Dr. Herz of the Kaiser Permanente Vaccine Study Center, Oakland, Calif., presented the combined results of three U.S. studies and one Canadian study at the meeting sponsored by the American Pediatric Society, the Society for Pediatric Research, Ambulatory Pediatric Association, and the American Academy of Pediatrics. These studies examined safety of the combined pertussis, diphtheria, tetanus, polio, and Haemophilus influenzae (Hib) type b vaccine (Pentacel) in both the infant series and fourth dose of the toddler series, sponsored by Sanofi Pasteur Inc.

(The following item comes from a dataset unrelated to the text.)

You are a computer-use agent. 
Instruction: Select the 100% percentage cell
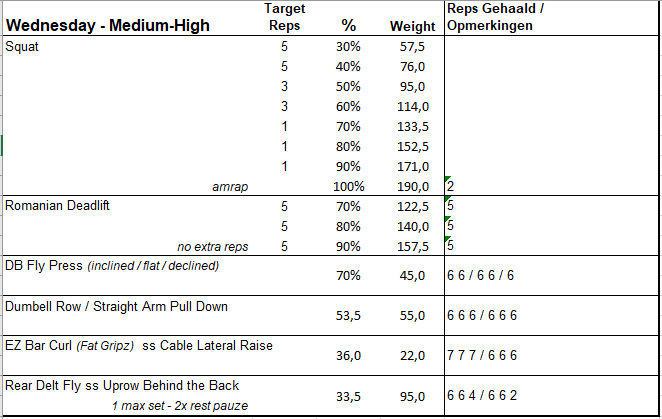(x=350, y=186)
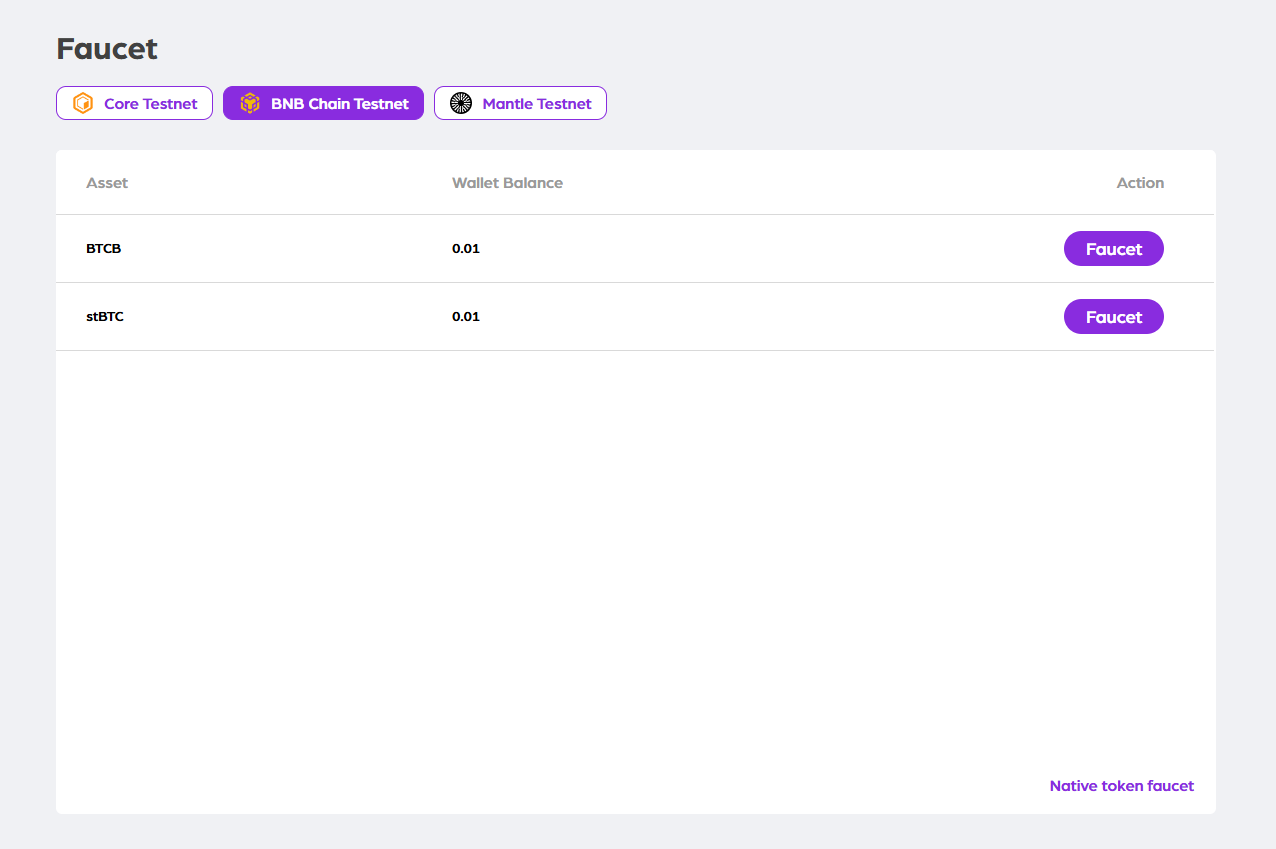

In the infant series, 4,198 infants received the combination vaccine, and 2,486 received control vaccines given separately. In the fourth dose studies, 5,033 children received the combination vaccine, and 1,157 received the control vaccines given separately.
All combination and control vaccines were given along with other recommended childhood vaccines.
The rate of fever was similar between groups in both series. In the infant series, fever occurred in 28% of the combination group and 31% of the control group. In the fourth dose studies, fever occurred in 11% of both groups.
Injection site reactions were similar among groups in both studies. In the infant series, 10% of the combination group experienced mild redness, 5% experienced swelling, and 60% experienced tenderness. Among the control group, 20% experienced redness, 10% experienced swelling, and 78% experienced tenderness.
One infant in the combination group had an immediate reaction of urticaria.
In the fourth dose studies, redness occurred in 20% of both groups. Swelling occurred in 10% of both groups, and tenderness occurred in 50% of the combination group and 60% of the control group.
Crying and fussiness in the 3 days after vaccination were similar in all groups. In the infant series, fussiness occurred in 80% of both groups and crying in 78% of both groups. In the fourth dose studies, crying occurred in 60% of both groups and fussiness in 40% of both groups.
The number of adverse events within 60 days of vaccination was similar between both groups in the infant series: 7.2% of combination group and 9.3% of the control group.
For the fourth dose studies, the rate was 2.4% in both groups
The most common adverse events in the infant series were injection site bruising, pain, and erythema; fever; somnolence; irritability; nonspecific pain; dermatitis; nasal congestion; decreased activity; and cough.
The most common adverse events in the fourth dose studies were nasopharyngitis, injection site bruising and erythema, rhinorrhea, dermatitis, fever, cough, and insomnia.
There were no serious vaccine-related adverse events in any of the studies.